Page:Maupassant - Les Sœurs Rondoli.djvu/20

La bibliothèque libre.
Cette page a été validée par deux contributeurs.

— « Les voyageurs pour l’express de Nice, Vintimille, en voiture ! criait l’employé. »

Il fallait remonter. Notre voisine mangeait une orange. Décidément, elle n’était pas d’allure distinguée. Elle avait son mouchoir sur ses genoux ; et sa manière d’arracher la peau dorée, d’ouvrir la bouche pour saisir les quartiers entre ses lèvres, de cracher les pépins par la portière, révélaient toute une éducation commune d’habitudes et de gestes.

Elle semblait d’ailleurs plus grinchue que jamais, et elle avalait rapidement son fruit avec un air de fureur tout à fait drôle.

Paul la dévorait du regard, cherchant ce qu’il fallait faire pour éveiller son attention, pour remuer sa curiosité. Et il se remit à causer avec moi, donnant jour à une procession d’idées distinguées, citant familièrement des noms connus. Elle ne prenait nullement garde à ses efforts.

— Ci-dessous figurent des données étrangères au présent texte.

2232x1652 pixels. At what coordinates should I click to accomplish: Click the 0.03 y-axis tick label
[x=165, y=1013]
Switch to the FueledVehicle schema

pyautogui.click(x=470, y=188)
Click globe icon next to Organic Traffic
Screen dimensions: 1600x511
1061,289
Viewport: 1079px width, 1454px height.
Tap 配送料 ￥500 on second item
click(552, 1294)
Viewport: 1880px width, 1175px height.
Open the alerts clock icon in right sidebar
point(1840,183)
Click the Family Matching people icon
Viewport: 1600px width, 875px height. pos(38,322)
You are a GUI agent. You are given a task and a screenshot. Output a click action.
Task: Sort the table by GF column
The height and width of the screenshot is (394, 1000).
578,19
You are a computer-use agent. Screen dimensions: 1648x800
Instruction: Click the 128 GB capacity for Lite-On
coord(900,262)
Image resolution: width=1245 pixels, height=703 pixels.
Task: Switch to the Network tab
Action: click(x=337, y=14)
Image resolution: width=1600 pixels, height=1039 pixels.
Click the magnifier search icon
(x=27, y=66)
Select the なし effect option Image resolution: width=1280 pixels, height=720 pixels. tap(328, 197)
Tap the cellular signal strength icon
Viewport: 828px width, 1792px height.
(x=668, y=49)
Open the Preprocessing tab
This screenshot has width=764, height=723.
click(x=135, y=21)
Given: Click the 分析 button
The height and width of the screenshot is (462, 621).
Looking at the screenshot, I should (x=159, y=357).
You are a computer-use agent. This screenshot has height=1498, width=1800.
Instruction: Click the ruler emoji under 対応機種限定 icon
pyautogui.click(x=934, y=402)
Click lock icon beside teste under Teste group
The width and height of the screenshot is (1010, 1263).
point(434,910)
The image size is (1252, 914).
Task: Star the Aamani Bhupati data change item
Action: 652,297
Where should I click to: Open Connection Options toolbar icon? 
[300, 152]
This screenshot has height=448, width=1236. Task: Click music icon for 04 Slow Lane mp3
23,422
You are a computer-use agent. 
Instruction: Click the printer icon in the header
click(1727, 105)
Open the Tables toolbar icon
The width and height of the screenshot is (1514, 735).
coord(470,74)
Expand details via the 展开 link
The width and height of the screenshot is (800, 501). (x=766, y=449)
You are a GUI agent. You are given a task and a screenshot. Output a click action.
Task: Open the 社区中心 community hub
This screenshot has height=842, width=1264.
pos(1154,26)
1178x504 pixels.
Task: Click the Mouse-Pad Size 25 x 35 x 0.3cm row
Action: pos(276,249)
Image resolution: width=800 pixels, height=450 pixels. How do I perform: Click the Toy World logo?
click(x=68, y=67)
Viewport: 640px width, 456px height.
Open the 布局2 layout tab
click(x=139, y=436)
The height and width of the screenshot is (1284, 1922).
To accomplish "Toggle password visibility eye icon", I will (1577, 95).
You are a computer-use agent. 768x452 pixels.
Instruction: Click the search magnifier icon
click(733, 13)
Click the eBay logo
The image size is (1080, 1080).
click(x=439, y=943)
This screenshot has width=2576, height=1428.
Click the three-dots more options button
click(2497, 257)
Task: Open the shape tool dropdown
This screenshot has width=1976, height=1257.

On passa Fréjus, Saint-Raphaël. Le train courait dans ce jardin, dans ce paradis des roses, dans ce bois d’orangers et de citronniers épanouis qui portent en même temps leurs bouquets blancs et leurs fruits d’or, dans ce royaume des parfums, dans cette patrie des fleurs, sur ce rivage admirable qui va de Marseille à Gênes.